09/09/04 16:57:35
シンポジウム「いま『言語力』が危ない 読書はことばを救えるか」(朝日新聞社・(財)
文字・活字文化推進機構共催)パネル討論における作家・平野啓一郎の発言
価値観の違う人たちがいて当たり前の世の中を生き抜くには、言葉を使ってお互い
の考え方を調整しないと。フランスで1年暮らして痛感したのですが、とにかく言葉が
できないのは圧倒的に不利。自分の考えをうまく伝えられず、相手のことも理解でき
ず、ストレスもたまる。豊かな言語を持っていれば、その分生きていきやすい。
今は膨大な情報を急いで処理しなければならない時代。

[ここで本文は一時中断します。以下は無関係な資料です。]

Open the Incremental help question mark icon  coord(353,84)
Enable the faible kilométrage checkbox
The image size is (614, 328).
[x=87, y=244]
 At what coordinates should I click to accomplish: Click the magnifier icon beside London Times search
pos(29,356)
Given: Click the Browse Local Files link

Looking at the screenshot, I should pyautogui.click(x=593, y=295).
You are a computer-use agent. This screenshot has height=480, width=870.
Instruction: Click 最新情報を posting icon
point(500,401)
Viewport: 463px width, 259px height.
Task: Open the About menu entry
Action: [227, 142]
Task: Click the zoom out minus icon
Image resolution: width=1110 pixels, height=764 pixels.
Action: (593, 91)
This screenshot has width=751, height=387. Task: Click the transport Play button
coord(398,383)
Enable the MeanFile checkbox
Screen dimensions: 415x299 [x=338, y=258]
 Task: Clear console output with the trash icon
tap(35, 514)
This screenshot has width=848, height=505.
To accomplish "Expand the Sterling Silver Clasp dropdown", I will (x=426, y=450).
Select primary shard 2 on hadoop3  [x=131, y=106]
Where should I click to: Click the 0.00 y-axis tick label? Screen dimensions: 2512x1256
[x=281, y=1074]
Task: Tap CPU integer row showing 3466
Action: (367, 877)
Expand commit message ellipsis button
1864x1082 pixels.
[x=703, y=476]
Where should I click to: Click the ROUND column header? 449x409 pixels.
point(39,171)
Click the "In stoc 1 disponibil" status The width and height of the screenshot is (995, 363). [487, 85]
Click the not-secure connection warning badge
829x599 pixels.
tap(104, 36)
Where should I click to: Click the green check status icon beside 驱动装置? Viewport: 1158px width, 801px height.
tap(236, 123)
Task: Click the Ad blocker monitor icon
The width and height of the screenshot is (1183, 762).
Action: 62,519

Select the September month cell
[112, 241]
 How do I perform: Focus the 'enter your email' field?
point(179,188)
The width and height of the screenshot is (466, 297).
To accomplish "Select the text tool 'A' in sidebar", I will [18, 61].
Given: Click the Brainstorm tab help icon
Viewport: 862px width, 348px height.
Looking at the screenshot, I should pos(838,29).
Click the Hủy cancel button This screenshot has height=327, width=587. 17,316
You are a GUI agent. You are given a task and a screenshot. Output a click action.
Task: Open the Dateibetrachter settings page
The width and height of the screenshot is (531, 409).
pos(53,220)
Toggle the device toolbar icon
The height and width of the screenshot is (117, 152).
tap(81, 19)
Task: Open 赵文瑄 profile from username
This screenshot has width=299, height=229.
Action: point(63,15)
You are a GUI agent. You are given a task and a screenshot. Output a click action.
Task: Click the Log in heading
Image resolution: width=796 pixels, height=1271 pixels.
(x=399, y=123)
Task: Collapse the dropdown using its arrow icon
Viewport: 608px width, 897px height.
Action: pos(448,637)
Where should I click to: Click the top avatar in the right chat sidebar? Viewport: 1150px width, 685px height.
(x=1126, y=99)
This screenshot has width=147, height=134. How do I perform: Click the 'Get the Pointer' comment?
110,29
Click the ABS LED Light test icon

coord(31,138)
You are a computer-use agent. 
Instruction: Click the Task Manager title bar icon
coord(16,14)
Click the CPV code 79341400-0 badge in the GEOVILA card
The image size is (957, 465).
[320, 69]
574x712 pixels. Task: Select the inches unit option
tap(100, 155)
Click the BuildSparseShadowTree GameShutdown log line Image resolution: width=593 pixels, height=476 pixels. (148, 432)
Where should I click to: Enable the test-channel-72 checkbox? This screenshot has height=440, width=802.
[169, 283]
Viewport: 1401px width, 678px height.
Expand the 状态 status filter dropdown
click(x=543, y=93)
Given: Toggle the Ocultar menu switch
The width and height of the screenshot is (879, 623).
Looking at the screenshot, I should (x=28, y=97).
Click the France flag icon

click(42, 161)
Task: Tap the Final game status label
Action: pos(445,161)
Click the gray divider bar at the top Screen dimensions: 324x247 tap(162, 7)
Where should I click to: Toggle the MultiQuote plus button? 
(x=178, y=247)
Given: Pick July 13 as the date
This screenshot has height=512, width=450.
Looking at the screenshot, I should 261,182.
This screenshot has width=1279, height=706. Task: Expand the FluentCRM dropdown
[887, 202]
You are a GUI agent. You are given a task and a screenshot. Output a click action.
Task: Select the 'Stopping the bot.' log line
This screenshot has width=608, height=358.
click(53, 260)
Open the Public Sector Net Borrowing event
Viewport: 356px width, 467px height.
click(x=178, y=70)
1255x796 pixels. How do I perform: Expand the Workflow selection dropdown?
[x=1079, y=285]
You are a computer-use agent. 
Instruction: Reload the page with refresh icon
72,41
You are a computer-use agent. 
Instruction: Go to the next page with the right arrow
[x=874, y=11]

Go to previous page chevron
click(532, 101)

だからこそ一方でじっく
り味わって本を読み、情報を的確に解釈できる力をつける必要があると思います。
いまやネットで検索すると、ドストエフスキーの作品の標準的な解釈まで載っている。
「標準」にとらわれると、ものの考え方が平板になってしまう恐れがあります。誤読する
ことで、読者の読む力、考える力は発展してゆくものなのに。そうした現実も踏まえて
おきたい。
小学生のころ、学校で紹介される本が面白くなくて、読書が好きじゃなかった。当時
周りには、両親が離婚したり、施設に預けられたり、過酷な現実を生きている子がい
くらでもいたのに、薦められる本は「いい話」ばかりで。ただ、今の若い人たちには、
「読みたい気持ちはあっても、あまりに本が多すぎて、今の自分が読むべき本が
わからない」という現実もあると思います。
僕たちは一方的によい、悪いが通じない時代に生きている。相手が何を考えてい
るのか、まず理解しなければならない。その上での賛成、反対ですから。
そのためにも、言葉の力を鍛えることは大事だと思います。